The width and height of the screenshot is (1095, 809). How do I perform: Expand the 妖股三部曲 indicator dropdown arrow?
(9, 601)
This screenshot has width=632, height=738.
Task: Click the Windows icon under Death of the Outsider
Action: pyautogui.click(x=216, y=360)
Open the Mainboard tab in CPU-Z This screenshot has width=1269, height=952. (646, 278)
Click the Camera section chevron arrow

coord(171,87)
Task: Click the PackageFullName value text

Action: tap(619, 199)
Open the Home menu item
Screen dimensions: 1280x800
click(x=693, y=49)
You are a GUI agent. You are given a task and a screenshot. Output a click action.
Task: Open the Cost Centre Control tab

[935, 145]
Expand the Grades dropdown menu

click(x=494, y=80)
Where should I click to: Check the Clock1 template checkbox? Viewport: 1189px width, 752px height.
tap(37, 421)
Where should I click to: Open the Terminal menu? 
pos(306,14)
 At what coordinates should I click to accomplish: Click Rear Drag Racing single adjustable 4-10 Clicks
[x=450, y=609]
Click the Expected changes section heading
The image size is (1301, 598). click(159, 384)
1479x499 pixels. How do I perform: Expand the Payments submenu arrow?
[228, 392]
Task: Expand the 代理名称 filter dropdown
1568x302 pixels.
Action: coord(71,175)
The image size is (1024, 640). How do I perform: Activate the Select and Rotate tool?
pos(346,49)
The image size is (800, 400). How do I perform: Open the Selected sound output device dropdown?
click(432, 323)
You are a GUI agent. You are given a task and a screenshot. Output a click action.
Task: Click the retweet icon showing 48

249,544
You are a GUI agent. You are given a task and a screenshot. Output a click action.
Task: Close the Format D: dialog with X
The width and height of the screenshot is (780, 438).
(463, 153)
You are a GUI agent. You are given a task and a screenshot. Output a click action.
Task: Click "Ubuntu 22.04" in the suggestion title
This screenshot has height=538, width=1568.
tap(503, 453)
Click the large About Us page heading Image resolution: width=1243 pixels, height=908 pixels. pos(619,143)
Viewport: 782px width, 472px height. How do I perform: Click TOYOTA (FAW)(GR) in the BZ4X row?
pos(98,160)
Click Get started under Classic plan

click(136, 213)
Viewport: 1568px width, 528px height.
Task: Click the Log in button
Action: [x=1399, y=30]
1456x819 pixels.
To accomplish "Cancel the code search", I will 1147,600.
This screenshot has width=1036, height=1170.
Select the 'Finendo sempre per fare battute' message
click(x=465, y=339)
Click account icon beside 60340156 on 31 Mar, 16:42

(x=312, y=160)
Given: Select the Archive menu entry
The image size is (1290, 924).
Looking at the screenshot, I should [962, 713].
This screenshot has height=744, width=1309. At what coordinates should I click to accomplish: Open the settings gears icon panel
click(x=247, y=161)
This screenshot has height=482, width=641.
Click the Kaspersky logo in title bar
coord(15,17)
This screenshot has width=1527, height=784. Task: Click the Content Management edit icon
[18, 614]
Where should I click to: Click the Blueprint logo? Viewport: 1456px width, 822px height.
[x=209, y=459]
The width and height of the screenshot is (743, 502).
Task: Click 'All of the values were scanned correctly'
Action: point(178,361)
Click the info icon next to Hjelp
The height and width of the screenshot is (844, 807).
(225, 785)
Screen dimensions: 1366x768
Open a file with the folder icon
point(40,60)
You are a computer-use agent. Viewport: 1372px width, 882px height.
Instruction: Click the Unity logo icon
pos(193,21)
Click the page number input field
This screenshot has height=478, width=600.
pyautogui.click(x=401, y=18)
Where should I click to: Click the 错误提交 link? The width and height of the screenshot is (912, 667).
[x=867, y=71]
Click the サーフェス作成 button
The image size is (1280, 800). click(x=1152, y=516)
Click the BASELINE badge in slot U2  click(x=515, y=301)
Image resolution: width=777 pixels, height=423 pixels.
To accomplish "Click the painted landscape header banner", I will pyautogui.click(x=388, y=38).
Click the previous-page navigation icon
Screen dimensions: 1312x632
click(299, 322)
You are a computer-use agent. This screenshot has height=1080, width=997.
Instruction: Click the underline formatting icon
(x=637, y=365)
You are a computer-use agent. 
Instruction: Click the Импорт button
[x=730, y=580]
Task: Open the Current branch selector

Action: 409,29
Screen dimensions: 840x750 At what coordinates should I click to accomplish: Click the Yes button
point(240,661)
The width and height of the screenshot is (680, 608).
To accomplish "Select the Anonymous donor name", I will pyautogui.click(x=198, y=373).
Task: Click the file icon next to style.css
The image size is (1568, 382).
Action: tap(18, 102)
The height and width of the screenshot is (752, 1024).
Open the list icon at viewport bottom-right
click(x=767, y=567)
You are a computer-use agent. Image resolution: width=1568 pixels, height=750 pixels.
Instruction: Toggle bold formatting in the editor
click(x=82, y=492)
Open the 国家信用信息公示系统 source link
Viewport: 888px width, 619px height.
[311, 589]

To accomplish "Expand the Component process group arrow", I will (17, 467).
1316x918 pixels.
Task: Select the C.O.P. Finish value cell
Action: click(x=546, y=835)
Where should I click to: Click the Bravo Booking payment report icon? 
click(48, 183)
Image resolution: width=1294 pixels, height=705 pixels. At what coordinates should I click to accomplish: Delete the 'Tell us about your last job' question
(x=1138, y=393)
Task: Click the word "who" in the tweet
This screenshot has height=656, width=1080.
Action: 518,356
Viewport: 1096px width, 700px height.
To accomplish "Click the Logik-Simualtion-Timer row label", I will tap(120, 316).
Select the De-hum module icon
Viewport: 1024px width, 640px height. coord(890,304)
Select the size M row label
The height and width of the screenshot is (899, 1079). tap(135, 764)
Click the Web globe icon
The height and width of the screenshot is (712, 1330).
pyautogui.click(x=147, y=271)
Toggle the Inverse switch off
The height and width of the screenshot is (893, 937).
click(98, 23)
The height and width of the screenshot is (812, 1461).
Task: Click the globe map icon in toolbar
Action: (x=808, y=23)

> [Work to complete]:
How many lines in the listing above contain "next"? Answer with the number alone.

> [Solution]:
2